Kevin Cowley, tax partner, partner, PwC Isle of Man, looks at the UK Budget.

In the recent Isle of Man Budget, Treasury Minister Alfred Cannan delivered a message of ‘stability and resilience’.

He confirmed continuing government support to sustain the Isle of Man economy, an economy which has struggled but still managed to deliver sustained periods of strong productivity.

He confirmed taxes in the island would be left alone for the time being; now not being the time to seek to revenue raise.

The UK economy though, has had a much tougher time over the last 12 months and UK finances are in a perilous state with borrowing levels at record peacetime levels. The big question was how would UK Chancellor Rishi Sunak react in his 2021 UK Budget? The Chancellor set out three key Budget objectives;

Protect the economy;

Support the (economic) recovery; and

Repair public finances.

While not mutually exclusive, the tension between the first two of these aims and the latter is clear. This didn’t dampen the Chancellor’s spirits though, as he claimed that the measures announced will see the UK economy back to pre-Covid levels by July 2022. The plan to achieve this is one of give (now) and take (later).

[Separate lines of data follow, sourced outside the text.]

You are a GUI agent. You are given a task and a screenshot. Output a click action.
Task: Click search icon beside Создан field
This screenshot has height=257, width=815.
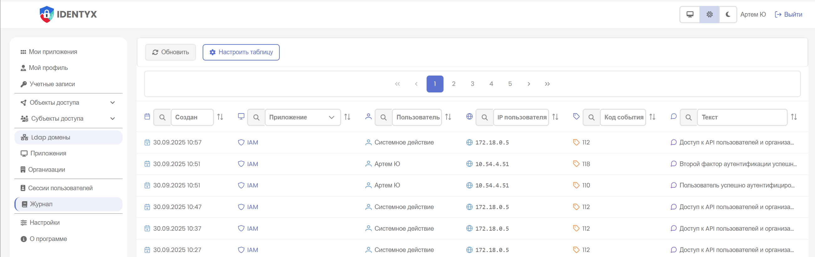(162, 117)
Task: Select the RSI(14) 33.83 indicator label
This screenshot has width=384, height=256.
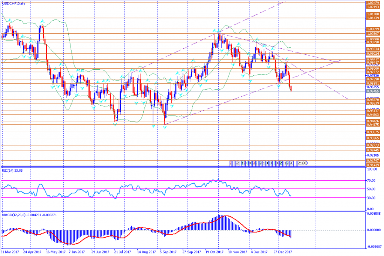Action: coord(11,170)
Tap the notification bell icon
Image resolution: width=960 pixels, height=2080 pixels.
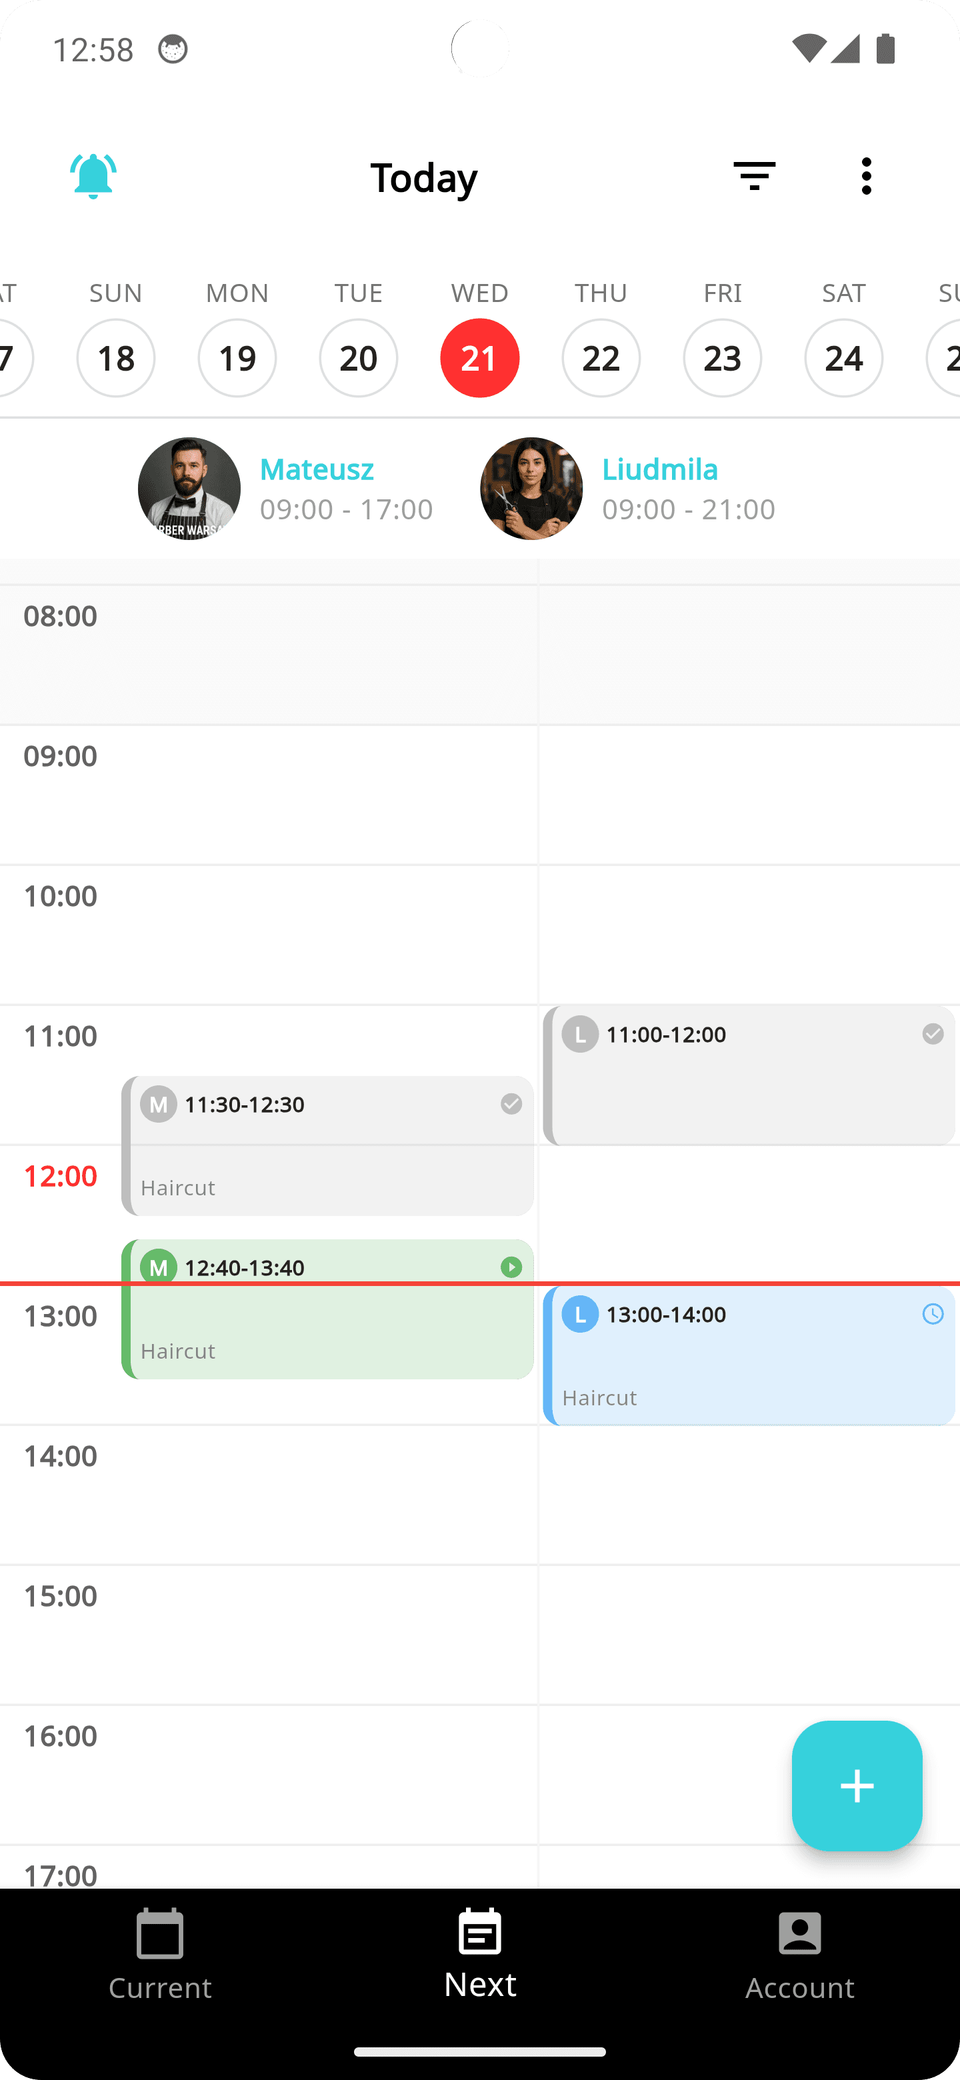(94, 176)
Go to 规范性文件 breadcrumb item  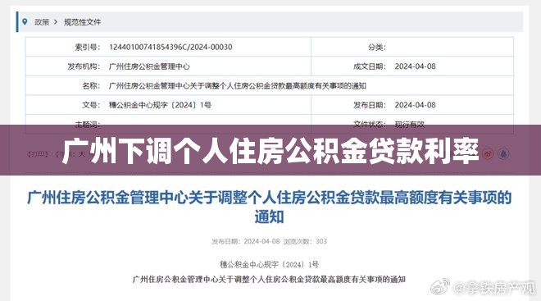click(82, 22)

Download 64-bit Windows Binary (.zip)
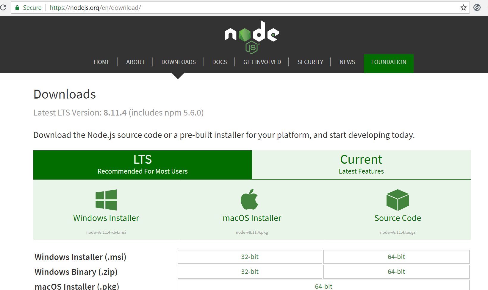click(x=396, y=272)
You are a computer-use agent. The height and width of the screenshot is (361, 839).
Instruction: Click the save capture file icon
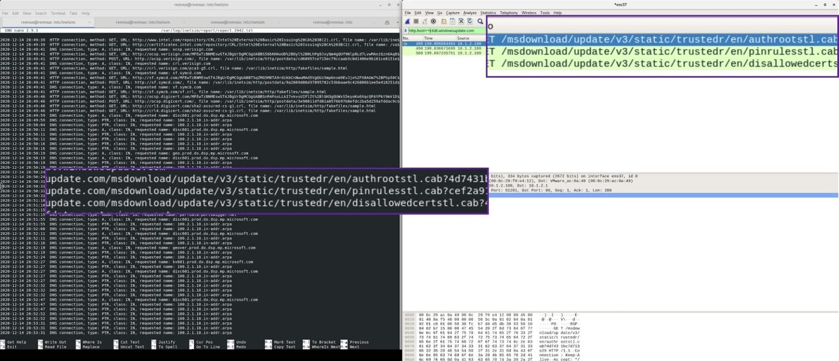coord(453,21)
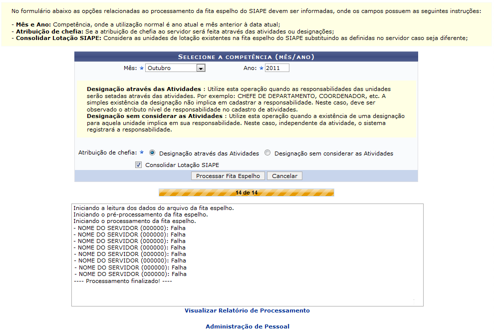Select Designação através das Atividades radio option

tap(153, 153)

In the immediate term, as well as confirmation of continuing financial support for Covid impacted businesses and employees, there were some short term tax boosts announced, most notably:

An extension of the current Stamp Duty Land Tax (SDLT) holiday for properties valued at less than £500,000. Set to end on March 31, 2021, this relief was extended in full until June 30, 2021, with a phased return to ‘normal’ levels by September 30, 2021;

Confirmation that the pre-election promise of a ‘triple lock’, guaranteeing no increases to income tax, national insurance and VAT, would be honoured;

No changes to Inheritance Tax (IHT), squashing the rumours of a widespread overhaul; and

An extension to both the VAT reduced rate introduced for the tourism and hospitality sectors and the VAT deferral scheme announced this time last year. Any VAT deferred last year can now be paid in instalments rather than a single payment due at the end of this month.

welcome updates

From an Isle of Man perspective these were mostly welcome updates. In particular, the Isle of Man VAT system mirrors that of the UK and so the positive changes announced along with the confirmation on the main VAT rate, were very welcome news for Isle of Man businesses and consumers.

In addition, many Isle of Man residents already have, or are seeking to acquire, interests in UK property which could be impacted by any SDLT and IHT changes.

So far so good. But payback, with steps to restore the Government’s finances, will follow once the UK economy has re-established itself.

As noted, with an expectation of pre-Covid economic levels restored by July 2022, the key tax change was a significant jump in the UK’s Corporation Tax rate deferred until April 2023.

The current 19% rate will jump to 25% for companies with profits in excess of £250,000. The 19% rate will remain for small businesses though, defined in this case as those with profits below £50,000.

This latter point will be significant for Isle of Man companies invested in UK rental property. Provided annual rental profits are below £50,000 then the current low rate of UK corporation tax will continue to apply to those profits.

There was also a confirmation from the Chancellor that although headline rates for income tax and capital gains tax will not be touched, his hands being effectively tied under the triple lock as noted above, he was going to freeze the bands and allowances for these taxes for the next five years.

In practice, as wages and asset prices increase with inflation, keeping bands and allowances static means more people will pay taxes at higher rates.

For example, the freezing of the income tax free personal allowance alone could mean a 40% taxpayer paying an additional £400 of tax a year by 2026, assuming modest wage growth of 2% a year.

Whether the Chancellor has genuinely managed to ‘square the circle’ in promoting growth whilst boosting government finances will remain to be seen.

The key will be to stimulate economic activity and growth in the UK and if that is achieved, it will be good news for the Isle of Man as our own economy continues to be heavily influenced by that of the UK. There are certainly interesting times ahead.